Exercise requirements
Everything from the line containing "The height and width of the screenshot is (582, 1024)." through the line containing "Open the 원 currency dropdown" should be repeated exactly, and nothing else from the data.

+++

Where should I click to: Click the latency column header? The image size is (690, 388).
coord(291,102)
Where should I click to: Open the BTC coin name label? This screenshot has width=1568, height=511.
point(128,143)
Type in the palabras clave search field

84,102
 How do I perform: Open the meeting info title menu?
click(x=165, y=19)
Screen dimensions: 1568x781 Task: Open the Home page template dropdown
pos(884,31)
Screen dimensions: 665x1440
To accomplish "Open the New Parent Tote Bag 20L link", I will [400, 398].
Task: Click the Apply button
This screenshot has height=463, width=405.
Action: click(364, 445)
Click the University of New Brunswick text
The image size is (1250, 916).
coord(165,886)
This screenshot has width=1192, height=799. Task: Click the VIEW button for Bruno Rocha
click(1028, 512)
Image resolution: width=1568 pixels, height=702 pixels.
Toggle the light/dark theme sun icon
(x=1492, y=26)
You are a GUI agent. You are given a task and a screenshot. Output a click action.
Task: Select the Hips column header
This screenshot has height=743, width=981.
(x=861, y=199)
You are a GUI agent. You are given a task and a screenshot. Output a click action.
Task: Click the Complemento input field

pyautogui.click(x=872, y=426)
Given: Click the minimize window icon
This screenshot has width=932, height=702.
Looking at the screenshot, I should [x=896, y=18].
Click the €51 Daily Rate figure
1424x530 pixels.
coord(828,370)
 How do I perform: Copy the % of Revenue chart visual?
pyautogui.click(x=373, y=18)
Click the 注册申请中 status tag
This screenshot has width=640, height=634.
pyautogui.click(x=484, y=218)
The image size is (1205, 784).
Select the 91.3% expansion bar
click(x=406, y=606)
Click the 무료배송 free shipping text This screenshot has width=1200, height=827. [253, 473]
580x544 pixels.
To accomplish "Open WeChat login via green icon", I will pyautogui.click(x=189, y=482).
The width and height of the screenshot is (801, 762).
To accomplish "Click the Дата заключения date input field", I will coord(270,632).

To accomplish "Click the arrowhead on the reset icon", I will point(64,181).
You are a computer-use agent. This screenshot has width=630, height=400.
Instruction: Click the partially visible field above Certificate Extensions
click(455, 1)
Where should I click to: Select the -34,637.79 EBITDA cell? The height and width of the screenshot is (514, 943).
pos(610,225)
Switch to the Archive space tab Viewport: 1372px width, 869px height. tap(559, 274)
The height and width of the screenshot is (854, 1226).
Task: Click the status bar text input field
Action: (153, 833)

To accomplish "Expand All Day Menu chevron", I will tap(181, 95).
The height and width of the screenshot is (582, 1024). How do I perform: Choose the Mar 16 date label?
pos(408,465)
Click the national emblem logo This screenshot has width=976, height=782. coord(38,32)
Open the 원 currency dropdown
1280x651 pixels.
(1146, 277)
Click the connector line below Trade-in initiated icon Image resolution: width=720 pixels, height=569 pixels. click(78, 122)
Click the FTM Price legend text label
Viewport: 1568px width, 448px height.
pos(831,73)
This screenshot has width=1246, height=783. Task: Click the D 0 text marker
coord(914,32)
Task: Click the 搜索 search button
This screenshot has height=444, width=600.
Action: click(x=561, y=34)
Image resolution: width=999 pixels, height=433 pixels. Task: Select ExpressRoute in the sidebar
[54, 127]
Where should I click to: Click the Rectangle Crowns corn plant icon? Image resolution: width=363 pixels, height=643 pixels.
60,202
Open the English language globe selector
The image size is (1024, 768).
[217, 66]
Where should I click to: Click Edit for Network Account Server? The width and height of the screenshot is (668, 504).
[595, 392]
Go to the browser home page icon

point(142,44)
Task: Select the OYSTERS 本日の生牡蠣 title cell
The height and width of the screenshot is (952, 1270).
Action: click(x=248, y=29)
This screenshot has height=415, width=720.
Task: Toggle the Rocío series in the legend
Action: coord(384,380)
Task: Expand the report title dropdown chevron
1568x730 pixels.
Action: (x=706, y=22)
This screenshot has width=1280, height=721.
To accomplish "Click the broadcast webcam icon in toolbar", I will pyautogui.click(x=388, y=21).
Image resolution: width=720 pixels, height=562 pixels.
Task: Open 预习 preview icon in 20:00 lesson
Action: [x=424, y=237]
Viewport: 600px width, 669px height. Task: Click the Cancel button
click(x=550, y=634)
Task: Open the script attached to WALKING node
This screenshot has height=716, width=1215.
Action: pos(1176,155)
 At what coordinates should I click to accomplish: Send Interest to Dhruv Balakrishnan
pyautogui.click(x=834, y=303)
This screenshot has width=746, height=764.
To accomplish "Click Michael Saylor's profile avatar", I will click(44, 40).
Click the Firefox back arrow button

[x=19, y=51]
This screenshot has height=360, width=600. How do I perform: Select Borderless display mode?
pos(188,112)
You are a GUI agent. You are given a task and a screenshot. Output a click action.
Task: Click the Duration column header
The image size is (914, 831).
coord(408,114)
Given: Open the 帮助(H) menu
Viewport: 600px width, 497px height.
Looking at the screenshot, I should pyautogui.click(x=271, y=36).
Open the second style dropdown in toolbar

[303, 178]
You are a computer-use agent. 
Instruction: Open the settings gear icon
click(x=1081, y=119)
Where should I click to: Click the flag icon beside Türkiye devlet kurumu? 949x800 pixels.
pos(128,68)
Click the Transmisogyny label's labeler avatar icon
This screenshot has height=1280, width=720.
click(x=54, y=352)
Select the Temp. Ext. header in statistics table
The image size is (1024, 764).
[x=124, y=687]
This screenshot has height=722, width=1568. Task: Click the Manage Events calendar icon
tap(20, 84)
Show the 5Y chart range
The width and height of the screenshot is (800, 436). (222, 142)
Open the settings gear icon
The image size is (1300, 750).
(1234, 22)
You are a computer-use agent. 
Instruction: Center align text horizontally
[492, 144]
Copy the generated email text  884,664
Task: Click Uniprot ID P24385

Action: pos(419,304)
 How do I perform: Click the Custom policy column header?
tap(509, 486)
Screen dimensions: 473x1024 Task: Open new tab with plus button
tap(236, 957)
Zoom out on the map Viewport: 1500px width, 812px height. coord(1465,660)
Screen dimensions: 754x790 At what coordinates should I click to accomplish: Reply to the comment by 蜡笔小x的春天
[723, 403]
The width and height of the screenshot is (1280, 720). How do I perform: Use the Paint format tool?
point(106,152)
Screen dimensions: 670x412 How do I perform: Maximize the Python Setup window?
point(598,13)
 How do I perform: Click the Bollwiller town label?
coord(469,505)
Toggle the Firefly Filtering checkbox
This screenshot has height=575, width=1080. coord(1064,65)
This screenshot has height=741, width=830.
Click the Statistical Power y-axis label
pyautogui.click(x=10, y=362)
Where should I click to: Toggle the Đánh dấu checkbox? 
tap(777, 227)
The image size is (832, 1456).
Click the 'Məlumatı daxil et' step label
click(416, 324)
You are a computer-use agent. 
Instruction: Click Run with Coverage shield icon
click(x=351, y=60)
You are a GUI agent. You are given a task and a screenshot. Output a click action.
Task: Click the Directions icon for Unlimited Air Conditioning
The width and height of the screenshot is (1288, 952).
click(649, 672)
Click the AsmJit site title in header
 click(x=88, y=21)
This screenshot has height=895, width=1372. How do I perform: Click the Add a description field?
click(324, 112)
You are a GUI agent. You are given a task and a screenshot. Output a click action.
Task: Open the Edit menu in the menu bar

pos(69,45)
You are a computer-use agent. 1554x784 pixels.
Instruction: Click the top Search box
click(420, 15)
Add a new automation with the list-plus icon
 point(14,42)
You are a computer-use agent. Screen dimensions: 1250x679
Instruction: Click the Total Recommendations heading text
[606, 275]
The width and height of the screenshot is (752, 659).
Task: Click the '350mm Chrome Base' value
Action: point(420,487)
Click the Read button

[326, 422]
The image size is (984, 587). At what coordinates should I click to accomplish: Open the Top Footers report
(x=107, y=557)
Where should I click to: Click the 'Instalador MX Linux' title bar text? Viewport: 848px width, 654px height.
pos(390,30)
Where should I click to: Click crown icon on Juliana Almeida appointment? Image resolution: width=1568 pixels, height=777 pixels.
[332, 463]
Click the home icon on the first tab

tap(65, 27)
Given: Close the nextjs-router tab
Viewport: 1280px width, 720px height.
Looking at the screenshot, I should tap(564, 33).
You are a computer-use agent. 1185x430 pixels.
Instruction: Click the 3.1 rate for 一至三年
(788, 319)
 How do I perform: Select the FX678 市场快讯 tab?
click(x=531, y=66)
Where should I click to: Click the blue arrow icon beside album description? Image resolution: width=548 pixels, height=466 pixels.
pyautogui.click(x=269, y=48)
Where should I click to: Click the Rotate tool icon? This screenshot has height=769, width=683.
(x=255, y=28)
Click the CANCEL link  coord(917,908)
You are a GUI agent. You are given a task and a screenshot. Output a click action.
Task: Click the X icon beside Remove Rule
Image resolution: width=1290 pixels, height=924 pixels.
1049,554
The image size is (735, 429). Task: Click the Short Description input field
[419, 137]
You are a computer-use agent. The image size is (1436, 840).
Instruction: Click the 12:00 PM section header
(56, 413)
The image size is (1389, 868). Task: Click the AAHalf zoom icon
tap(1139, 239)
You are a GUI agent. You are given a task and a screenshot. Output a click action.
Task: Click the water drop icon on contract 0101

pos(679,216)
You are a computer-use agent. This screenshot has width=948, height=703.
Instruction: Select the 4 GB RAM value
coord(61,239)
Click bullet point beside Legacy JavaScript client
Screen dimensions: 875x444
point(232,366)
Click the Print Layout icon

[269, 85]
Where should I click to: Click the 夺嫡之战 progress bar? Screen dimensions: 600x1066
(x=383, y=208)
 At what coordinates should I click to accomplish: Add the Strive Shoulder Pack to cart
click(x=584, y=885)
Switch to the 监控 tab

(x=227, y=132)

+++

Answer box
The height and width of the screenshot is (582, 1024). How do I perform: Choose the Mar 16 date label?
pos(408,465)
Click the national emblem logo This screenshot has width=976, height=782. coord(38,32)
Open the 원 currency dropdown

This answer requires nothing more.